_DATA TO USE_:
----

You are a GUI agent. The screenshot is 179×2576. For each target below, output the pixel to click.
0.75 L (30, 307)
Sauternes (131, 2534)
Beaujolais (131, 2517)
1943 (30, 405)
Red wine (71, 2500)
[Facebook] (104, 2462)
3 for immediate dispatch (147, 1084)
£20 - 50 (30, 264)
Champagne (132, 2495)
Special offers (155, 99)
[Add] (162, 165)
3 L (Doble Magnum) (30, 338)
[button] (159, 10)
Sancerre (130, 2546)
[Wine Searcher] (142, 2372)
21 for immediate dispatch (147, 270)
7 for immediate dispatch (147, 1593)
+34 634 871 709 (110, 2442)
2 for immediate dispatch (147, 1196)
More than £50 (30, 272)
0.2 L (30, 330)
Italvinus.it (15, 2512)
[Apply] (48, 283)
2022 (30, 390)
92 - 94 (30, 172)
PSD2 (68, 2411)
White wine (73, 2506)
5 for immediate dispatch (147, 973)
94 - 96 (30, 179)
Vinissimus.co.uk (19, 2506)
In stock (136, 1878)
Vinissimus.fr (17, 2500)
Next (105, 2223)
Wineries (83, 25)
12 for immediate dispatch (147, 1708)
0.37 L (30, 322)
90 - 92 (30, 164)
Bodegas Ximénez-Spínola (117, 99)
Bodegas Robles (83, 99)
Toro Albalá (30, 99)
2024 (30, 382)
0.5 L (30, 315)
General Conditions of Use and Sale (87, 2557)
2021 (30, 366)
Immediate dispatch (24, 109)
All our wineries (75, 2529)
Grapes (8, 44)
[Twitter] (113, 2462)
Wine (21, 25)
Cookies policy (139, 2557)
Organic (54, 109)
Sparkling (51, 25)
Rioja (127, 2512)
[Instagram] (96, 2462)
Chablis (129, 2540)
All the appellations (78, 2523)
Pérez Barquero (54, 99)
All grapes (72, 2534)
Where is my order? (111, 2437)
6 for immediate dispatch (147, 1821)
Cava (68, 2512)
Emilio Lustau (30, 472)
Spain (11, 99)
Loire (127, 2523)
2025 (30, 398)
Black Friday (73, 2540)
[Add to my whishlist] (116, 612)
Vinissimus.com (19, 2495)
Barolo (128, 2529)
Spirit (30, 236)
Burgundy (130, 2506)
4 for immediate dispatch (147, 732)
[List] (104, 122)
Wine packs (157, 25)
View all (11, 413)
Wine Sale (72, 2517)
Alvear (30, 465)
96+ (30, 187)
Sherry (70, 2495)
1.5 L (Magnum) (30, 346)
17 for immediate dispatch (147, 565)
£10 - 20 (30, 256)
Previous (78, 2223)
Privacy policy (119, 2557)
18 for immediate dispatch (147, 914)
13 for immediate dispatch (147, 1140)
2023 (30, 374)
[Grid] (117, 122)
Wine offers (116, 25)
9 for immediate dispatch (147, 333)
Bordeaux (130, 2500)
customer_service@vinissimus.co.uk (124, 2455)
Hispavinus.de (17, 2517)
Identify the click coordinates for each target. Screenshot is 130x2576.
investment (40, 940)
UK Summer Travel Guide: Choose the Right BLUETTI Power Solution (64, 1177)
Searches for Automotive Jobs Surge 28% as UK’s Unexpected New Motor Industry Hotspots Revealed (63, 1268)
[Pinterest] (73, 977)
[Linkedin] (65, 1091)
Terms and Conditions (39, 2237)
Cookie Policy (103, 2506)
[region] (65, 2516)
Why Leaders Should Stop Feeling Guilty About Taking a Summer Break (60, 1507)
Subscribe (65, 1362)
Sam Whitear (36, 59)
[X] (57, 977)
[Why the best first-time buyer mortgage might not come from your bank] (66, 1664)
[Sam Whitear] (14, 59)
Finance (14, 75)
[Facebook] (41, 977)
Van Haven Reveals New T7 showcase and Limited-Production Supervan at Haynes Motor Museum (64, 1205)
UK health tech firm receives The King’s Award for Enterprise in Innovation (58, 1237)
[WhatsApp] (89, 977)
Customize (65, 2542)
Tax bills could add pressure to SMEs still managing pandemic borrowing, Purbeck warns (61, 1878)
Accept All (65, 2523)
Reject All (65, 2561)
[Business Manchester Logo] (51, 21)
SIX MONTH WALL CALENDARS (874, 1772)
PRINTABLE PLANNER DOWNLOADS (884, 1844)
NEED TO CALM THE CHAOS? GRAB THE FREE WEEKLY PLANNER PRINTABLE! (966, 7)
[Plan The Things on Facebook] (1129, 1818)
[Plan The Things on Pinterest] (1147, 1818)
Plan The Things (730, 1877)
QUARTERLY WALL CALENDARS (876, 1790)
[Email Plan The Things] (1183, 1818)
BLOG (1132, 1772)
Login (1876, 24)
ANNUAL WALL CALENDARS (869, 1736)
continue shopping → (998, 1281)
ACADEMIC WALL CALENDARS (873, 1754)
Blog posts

----

Word for word, restate each of the records above.

_EXPECTED ANSWER_:
You are a GUI agent. The screenshot is 179×2576. For each target below, output the pixel to click.
0.75 L (30, 307)
Sauternes (131, 2534)
Beaujolais (131, 2517)
1943 (30, 405)
Red wine (71, 2500)
[Facebook] (104, 2462)
3 for immediate dispatch (147, 1084)
£20 - 50 (30, 264)
Champagne (132, 2495)
Special offers (155, 99)
[Add] (162, 165)
3 L (Doble Magnum) (30, 338)
[button] (159, 10)
Sancerre (130, 2546)
[Wine Searcher] (142, 2372)
21 for immediate dispatch (147, 270)
7 for immediate dispatch (147, 1593)
+34 634 871 709 (110, 2442)
2 for immediate dispatch (147, 1196)
More than £50 (30, 272)
0.2 L (30, 330)
Italvinus.it (15, 2512)
[Apply] (48, 283)
2022 (30, 390)
92 - 94 (30, 172)
PSD2 (68, 2411)
White wine (73, 2506)
5 for immediate dispatch (147, 973)
94 - 96 (30, 179)
Vinissimus.co.uk (19, 2506)
In stock (136, 1878)
Vinissimus.fr (17, 2500)
Next (105, 2223)
Wineries (83, 25)
12 for immediate dispatch (147, 1708)
0.37 L (30, 322)
90 - 92 (30, 164)
Bodegas Ximénez-Spínola (117, 99)
Bodegas Robles (83, 99)
Toro Albalá (30, 99)
2024 (30, 382)
0.5 L (30, 315)
General Conditions of Use and Sale (87, 2557)
2021 (30, 366)
Immediate dispatch (24, 109)
All our wineries (75, 2529)
Grapes (8, 44)
[Twitter] (113, 2462)
Wine (21, 25)
Cookies policy (139, 2557)
Organic (54, 109)
Sparkling (51, 25)
Rioja (127, 2512)
[Instagram] (96, 2462)
Chablis (129, 2540)
All the appellations (78, 2523)
Pérez Barquero (54, 99)
All grapes (72, 2534)
Where is my order? (111, 2437)
6 for immediate dispatch (147, 1821)
Cava (68, 2512)
Emilio Lustau (30, 472)
Spain (11, 99)
Loire (127, 2523)
2025 (30, 398)
Black Friday (73, 2540)
[Add to my whishlist] (116, 612)
Vinissimus.com (19, 2495)
Barolo (128, 2529)
Spirit (30, 236)
Burgundy (130, 2506)
4 for immediate dispatch (147, 732)
[List] (104, 122)
Wine packs (157, 25)
View all (11, 413)
Wine Sale (72, 2517)
Alvear (30, 465)
96+ (30, 187)
Sherry (70, 2495)
1.5 L (Magnum) (30, 346)
17 for immediate dispatch (147, 565)
£10 - 20 (30, 256)
Previous (78, 2223)
Privacy policy (119, 2557)
18 for immediate dispatch (147, 914)
13 for immediate dispatch (147, 1140)
2023 (30, 374)
[Grid] (117, 122)
Wine offers (116, 25)
9 for immediate dispatch (147, 333)
Bordeaux (130, 2500)
customer_service@vinissimus.co.uk (124, 2455)
Hispavinus.de (17, 2517)
Identify the click coordinates for each target. Screenshot is 130x2576.
investment (40, 940)
UK Summer Travel Guide: Choose the Right BLUETTI Power Solution (64, 1177)
Searches for Automotive Jobs Surge 28% as UK’s Unexpected New Motor Industry Hotspots Revealed (63, 1268)
[Pinterest] (73, 977)
[Linkedin] (65, 1091)
Terms and Conditions (39, 2237)
Cookie Policy (103, 2506)
[region] (65, 2516)
Why Leaders Should Stop Feeling Guilty About Taking a Summer Break (60, 1507)
Subscribe (65, 1362)
Sam Whitear (36, 59)
[X] (57, 977)
[Why the best first-time buyer mortgage might not come from your bank] (66, 1664)
[Sam Whitear] (14, 59)
Finance (14, 75)
[Facebook] (41, 977)
Van Haven Reveals New T7 showcase and Limited-Production Supervan at Haynes Motor Museum (64, 1205)
UK health tech firm receives The King’s Award for Enterprise in Innovation (58, 1237)
[WhatsApp] (89, 977)
Customize (65, 2542)
Tax bills could add pressure to SMEs still managing pandemic borrowing, Purbeck warns (61, 1878)
Accept All (65, 2523)
Reject All (65, 2561)
[Business Manchester Logo] (51, 21)
SIX MONTH WALL CALENDARS (874, 1772)
PRINTABLE PLANNER DOWNLOADS (884, 1844)
NEED TO CALM THE CHAOS? GRAB THE FREE WEEKLY PLANNER PRINTABLE! (966, 7)
[Plan The Things on Facebook] (1129, 1818)
[Plan The Things on Pinterest] (1147, 1818)
Plan The Things (730, 1877)
QUARTERLY WALL CALENDARS (876, 1790)
[Email Plan The Things] (1183, 1818)
BLOG (1132, 1772)
Login (1876, 24)
ANNUAL WALL CALENDARS (869, 1736)
continue shopping → (998, 1281)
ACADEMIC WALL CALENDARS (873, 1754)
Blog posts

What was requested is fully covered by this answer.